- **DATA FOR THIS EXERCISE**
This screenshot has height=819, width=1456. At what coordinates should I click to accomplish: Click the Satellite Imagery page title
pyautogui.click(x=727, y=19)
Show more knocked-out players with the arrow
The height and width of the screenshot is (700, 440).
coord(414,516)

- **EXERCISE PROMPT**
Copy out every row above, line by line, with no changes.

- **FULL SOLUTION**
This screenshot has height=819, width=1456. At what coordinates should I click to accomplish: Click the Satellite Imagery page title
pyautogui.click(x=727, y=19)
Show more knocked-out players with the arrow
The height and width of the screenshot is (700, 440).
coord(414,516)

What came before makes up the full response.